▸ SOURCE DATA:
__________
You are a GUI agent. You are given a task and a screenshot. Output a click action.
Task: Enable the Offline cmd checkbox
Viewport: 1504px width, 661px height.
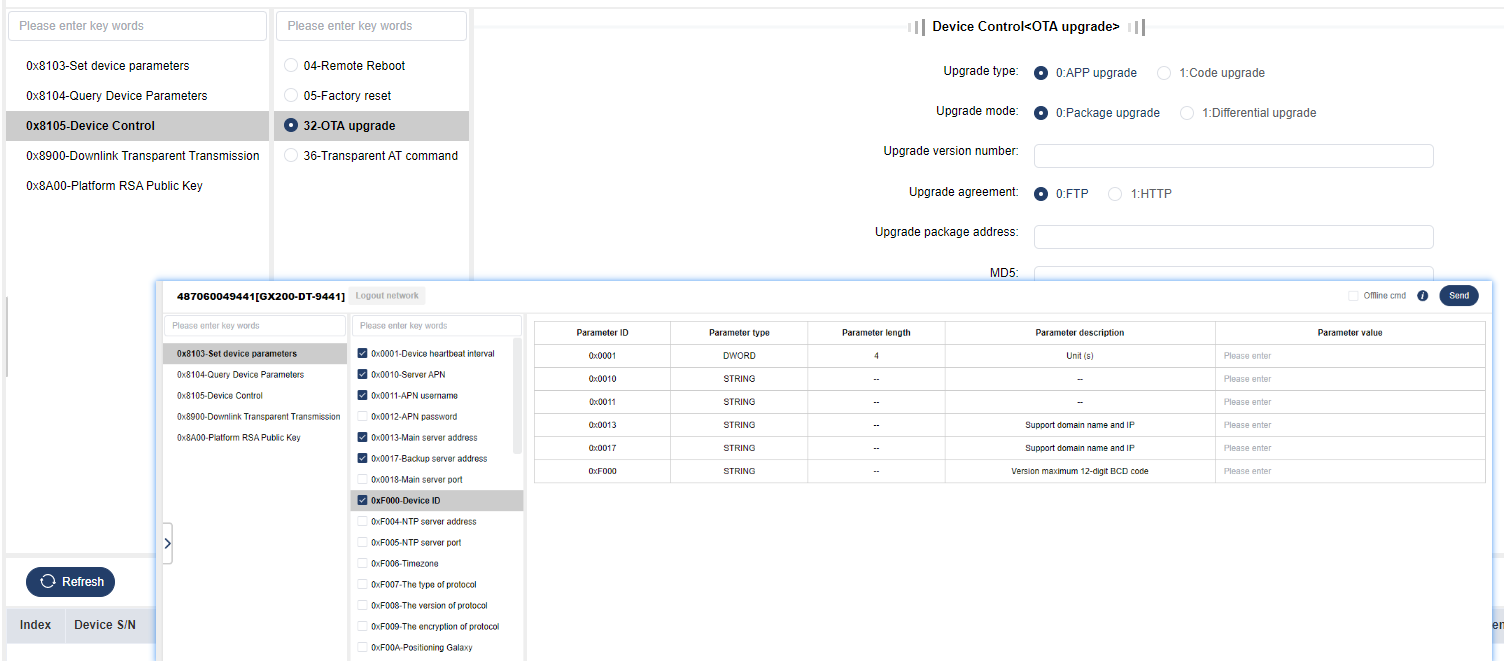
__________
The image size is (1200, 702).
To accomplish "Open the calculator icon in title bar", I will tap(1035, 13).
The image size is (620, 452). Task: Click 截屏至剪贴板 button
__________
▸ BRIEF:
Where the word "image" occurs in a line of the records, copy that line.

▸ RESPONSE BOX:
The image size is (1200, 702).
The image size is (620, 452). Task: Click 截屏至剪贴板 button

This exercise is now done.